• WORK TO COMPLETE: Pick up the Man-Thing movie recap below after its last sentence and keep it going.

• TEXT UNDER STUDY:
_ _ _

This is Terry. She'll be your heroine for the evening. Note the fine line in nostril flaring.
Schist, on the other hand, doesn't give a schist about tribal or natural law. He paid for this land and he can do what he pleases with it. He tells Kyle the real troublemakers are the protesters, especially one Rene fella who lives out in the swamp. Schist and his henchman Jake remark how young Kyle looks to be a sheriff, so it isn't just me. Schist says that was the idea. Does this mean he had a hand in Kyle's appointment? The evil wheels of capitalism grind back into motion, but as they churn the earth, a ghostly growl can be heard from the land itself as it is sundered...

Left to right: Jake, Schist and Kyle. Note the schist eating smile.
Back at the hoosegow, Kyle is getting a lecture from Terry on how getting hauled in sets a good example for third-graders. She is passionate about the land on a personal and ancestral level. She also reveals that Ted Sallis was the tribal leader, who absconded with Schist's money to the tribe so his fellows didn't see a cent. Honestly, Man Thing's a frikkin' hero in the comics, I'm telling you.

_ _ _

• DATA EXCERPTS:
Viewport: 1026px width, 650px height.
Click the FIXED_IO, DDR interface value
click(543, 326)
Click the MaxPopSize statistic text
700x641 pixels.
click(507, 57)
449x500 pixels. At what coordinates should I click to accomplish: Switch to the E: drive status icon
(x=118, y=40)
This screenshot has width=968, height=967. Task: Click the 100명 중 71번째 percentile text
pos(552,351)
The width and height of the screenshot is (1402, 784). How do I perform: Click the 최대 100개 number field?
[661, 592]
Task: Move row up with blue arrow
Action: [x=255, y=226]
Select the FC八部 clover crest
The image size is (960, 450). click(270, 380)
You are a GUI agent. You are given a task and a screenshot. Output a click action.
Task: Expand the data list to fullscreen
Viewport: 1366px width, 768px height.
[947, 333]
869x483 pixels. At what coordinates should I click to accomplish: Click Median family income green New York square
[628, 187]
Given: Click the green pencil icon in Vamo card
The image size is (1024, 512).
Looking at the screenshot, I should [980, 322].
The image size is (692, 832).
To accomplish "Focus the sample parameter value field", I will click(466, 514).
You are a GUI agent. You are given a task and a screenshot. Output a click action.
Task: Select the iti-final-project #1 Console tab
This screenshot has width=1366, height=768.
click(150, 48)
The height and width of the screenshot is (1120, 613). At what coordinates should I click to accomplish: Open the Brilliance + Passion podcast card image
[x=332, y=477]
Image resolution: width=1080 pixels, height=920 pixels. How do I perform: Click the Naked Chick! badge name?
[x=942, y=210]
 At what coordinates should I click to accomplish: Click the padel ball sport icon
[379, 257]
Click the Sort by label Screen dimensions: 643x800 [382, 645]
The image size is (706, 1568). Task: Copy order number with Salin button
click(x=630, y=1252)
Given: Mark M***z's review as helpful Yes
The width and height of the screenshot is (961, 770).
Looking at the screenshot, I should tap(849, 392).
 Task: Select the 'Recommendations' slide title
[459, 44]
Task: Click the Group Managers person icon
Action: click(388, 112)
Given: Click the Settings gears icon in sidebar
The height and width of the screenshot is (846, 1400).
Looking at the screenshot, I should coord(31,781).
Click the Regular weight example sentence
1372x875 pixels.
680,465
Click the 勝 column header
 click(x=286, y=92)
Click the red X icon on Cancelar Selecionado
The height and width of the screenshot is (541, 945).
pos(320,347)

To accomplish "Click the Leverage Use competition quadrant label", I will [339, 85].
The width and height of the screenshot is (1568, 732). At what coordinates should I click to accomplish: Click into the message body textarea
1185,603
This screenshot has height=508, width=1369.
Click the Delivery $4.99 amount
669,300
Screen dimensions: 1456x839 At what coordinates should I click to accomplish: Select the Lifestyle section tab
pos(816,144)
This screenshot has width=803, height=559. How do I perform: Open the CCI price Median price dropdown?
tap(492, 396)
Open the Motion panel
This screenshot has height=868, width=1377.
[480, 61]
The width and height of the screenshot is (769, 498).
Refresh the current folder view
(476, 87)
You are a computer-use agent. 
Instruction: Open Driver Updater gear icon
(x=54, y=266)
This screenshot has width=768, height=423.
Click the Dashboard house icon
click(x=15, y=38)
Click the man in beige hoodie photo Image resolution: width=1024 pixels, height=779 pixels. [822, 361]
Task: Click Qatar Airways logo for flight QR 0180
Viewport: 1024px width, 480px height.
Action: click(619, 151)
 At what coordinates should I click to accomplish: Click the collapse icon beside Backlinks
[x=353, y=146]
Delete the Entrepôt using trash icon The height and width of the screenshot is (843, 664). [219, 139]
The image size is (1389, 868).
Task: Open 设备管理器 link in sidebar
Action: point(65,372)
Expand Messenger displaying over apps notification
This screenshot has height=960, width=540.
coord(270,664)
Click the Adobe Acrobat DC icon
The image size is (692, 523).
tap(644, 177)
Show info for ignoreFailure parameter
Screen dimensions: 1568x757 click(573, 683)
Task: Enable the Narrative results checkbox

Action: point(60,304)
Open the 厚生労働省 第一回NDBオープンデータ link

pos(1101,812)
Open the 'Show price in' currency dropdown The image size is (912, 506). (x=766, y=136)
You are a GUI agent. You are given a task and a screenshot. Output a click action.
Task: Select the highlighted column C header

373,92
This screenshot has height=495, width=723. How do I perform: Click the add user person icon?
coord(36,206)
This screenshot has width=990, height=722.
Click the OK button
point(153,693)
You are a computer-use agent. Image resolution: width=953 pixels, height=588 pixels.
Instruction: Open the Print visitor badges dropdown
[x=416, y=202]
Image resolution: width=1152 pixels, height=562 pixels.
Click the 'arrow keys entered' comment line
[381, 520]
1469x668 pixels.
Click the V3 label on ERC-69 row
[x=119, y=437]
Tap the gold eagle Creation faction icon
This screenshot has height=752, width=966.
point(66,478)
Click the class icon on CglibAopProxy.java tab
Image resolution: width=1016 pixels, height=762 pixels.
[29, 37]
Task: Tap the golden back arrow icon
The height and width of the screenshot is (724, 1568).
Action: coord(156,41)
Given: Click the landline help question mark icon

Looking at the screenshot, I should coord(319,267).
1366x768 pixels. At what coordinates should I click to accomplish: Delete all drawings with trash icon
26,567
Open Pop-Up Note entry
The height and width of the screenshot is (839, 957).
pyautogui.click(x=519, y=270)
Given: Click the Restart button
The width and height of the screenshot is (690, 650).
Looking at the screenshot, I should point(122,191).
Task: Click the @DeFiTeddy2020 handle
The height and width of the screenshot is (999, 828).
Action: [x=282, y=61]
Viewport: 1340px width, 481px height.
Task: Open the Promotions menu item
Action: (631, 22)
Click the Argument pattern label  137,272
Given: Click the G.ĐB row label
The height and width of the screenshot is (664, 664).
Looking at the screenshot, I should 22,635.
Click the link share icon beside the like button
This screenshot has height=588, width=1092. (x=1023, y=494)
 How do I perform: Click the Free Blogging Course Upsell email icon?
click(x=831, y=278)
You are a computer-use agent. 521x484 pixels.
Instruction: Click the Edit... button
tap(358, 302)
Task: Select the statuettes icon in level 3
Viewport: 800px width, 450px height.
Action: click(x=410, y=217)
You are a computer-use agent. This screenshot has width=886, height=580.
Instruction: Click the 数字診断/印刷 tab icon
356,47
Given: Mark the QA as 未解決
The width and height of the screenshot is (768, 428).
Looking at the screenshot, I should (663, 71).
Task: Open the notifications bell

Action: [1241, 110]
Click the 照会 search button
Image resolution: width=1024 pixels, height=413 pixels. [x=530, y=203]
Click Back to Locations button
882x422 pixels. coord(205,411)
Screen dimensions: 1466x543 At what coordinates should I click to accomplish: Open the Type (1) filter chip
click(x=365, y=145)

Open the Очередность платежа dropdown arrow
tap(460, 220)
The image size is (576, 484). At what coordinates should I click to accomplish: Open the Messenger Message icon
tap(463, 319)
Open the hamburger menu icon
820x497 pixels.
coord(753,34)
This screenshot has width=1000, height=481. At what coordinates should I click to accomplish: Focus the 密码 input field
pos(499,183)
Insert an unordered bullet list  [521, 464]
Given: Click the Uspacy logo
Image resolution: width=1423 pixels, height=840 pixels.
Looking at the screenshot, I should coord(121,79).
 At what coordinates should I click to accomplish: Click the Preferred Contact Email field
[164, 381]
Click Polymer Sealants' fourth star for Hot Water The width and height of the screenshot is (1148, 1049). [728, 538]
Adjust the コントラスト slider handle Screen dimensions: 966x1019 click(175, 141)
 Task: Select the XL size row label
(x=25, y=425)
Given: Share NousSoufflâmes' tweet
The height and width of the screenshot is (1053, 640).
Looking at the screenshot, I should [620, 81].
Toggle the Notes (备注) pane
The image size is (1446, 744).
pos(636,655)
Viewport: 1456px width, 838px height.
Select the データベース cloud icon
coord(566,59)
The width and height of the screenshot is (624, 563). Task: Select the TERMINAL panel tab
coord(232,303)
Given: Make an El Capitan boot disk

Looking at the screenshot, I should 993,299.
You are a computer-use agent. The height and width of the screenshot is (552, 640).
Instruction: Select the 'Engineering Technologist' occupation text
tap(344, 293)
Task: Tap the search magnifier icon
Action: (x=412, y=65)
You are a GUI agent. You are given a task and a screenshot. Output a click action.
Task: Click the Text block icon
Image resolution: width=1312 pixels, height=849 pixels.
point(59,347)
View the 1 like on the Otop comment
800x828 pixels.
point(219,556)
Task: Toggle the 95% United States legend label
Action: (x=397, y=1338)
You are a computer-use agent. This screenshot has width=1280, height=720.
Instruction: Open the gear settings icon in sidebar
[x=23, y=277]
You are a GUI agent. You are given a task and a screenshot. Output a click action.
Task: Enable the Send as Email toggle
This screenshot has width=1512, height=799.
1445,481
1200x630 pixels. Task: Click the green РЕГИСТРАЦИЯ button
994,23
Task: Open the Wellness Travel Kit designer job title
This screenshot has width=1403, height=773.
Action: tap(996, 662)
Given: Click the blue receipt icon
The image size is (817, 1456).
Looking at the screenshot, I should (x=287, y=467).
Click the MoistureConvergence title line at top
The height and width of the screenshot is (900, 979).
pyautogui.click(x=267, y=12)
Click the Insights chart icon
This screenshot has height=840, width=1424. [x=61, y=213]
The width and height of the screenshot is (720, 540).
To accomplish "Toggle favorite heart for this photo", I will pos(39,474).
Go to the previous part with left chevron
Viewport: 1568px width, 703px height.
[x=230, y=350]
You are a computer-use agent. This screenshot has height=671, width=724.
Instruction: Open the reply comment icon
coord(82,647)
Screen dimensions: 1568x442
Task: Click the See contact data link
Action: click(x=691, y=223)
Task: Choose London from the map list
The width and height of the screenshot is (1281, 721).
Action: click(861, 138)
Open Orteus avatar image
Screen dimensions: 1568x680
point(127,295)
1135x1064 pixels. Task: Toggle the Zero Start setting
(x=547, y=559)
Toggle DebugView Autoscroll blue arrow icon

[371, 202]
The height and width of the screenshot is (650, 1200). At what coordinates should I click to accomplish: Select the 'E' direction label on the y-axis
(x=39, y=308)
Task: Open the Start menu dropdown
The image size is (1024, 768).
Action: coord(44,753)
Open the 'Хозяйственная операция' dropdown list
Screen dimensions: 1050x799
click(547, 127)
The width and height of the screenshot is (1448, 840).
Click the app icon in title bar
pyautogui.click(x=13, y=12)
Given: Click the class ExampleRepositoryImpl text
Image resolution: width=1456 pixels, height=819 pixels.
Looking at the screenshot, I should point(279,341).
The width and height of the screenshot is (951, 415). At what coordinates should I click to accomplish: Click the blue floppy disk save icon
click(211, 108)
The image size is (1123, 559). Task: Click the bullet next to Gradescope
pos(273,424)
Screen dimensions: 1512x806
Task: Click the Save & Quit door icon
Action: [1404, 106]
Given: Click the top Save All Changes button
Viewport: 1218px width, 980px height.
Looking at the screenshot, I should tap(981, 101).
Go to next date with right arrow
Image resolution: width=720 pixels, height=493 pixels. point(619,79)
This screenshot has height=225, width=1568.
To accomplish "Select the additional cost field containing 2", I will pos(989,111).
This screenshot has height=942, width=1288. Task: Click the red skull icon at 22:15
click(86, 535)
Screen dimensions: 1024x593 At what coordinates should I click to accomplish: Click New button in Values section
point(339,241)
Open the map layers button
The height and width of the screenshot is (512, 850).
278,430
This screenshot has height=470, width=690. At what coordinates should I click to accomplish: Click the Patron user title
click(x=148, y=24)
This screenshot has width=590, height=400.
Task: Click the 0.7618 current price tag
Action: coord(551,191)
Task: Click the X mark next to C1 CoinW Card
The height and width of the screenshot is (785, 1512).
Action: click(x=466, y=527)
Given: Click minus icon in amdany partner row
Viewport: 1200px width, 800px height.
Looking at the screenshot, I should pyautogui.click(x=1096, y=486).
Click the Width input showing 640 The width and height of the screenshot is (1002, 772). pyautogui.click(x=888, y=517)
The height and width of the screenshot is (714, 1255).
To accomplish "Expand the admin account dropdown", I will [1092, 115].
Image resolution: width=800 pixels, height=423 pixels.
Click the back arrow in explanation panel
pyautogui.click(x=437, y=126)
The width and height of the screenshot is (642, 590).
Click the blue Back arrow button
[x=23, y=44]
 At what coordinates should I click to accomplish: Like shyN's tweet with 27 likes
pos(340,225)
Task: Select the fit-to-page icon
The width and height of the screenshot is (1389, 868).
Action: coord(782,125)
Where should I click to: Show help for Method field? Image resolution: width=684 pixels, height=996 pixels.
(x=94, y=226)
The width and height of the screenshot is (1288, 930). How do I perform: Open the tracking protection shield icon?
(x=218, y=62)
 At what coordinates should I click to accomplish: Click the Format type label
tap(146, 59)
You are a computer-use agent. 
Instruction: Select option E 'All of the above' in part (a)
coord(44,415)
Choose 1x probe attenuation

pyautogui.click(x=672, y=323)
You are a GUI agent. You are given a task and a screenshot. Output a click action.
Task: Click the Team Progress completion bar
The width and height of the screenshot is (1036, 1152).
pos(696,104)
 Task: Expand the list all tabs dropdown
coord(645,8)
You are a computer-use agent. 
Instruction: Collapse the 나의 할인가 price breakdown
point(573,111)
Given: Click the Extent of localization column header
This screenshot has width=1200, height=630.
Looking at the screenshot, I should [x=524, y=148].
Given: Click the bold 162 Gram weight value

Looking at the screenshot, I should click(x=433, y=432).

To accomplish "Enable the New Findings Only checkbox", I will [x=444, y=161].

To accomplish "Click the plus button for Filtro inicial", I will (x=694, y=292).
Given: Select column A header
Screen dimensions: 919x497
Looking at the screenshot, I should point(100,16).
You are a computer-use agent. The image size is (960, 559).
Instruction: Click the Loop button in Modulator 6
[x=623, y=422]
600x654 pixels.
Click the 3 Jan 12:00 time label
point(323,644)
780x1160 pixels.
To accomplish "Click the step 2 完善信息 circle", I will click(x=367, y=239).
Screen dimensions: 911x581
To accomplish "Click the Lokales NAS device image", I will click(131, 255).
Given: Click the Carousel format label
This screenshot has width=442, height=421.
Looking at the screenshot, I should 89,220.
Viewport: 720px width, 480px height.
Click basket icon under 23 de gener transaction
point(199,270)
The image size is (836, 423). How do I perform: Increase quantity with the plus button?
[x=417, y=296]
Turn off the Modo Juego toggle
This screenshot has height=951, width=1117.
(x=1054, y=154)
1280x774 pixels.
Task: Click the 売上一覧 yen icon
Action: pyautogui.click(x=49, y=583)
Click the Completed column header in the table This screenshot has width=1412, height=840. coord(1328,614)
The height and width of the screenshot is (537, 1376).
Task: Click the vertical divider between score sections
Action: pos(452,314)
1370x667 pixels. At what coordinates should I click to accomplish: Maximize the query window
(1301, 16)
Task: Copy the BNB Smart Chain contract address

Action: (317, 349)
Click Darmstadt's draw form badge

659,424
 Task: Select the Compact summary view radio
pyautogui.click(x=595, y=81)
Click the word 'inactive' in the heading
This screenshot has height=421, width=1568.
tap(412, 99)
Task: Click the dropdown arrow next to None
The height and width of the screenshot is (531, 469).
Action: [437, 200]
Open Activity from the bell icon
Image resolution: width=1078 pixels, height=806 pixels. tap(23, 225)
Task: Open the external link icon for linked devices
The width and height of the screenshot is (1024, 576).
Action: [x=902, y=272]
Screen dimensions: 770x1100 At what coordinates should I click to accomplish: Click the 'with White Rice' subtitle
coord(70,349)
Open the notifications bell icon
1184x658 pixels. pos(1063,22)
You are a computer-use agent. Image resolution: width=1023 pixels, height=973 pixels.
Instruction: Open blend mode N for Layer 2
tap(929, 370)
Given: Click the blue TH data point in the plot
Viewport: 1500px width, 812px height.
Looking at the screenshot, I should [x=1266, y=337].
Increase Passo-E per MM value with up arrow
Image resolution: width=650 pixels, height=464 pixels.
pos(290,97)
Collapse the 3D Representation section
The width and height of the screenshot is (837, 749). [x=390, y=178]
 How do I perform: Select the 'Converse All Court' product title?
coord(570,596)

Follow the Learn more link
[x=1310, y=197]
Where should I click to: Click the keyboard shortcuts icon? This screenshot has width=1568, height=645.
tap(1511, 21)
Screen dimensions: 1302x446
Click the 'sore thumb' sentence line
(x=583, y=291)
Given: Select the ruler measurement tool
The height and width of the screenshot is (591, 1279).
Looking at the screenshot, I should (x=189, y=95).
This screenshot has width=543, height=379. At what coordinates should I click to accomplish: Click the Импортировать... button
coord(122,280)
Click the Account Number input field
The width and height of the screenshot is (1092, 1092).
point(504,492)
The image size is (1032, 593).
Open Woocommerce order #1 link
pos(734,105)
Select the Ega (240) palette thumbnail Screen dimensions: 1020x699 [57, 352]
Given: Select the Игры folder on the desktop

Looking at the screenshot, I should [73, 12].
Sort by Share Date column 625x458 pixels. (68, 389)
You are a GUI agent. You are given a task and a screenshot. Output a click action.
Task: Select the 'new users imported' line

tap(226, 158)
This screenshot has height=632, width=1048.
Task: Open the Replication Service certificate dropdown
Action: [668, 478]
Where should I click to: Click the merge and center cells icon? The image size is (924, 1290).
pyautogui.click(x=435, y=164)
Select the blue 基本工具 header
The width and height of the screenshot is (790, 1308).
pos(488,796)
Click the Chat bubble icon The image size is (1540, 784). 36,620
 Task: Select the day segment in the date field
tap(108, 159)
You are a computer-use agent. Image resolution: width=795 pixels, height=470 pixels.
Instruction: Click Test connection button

_ _ _

• ANSWER SECTION:
Kyle decides to mosey on into town. Now, a town over-lorded by a man named Schist has enough stinky hints about it. Sadly, it's also situated in Merdeau County, which if you translate from the French comes out as "Sh*twater". You're not telling me the scriptwriters weren't high fiving each other on that one.

You think "Sh*twater" is bad? Try pronouncing the one under it slowly a few times.
The classic moment of the saloon doors opening and all the locals going quiet at the sight of the new guy actually happens here. Kyle shrugs it off though and orders a drink. It may also be the coolest diner/bar/local store in the world because it's selling voodoo dolls for $8. We again meet Terry and one Pete the Indian who freaks Kyle out with his wasteful habit of tipping sugar all over the counter. Then this guy shows up nose-breathing at Kyle's back:

This is Mike Ploog. Not the real Mike Ploog, just his celluloid namesake. The real Mike is one of the greatest artists ever to grace comics and an original contributor to the printed adventures of Man Thing. In respect to Mike, I'm going to call this wild-eyed barfly Senor Spielbergo.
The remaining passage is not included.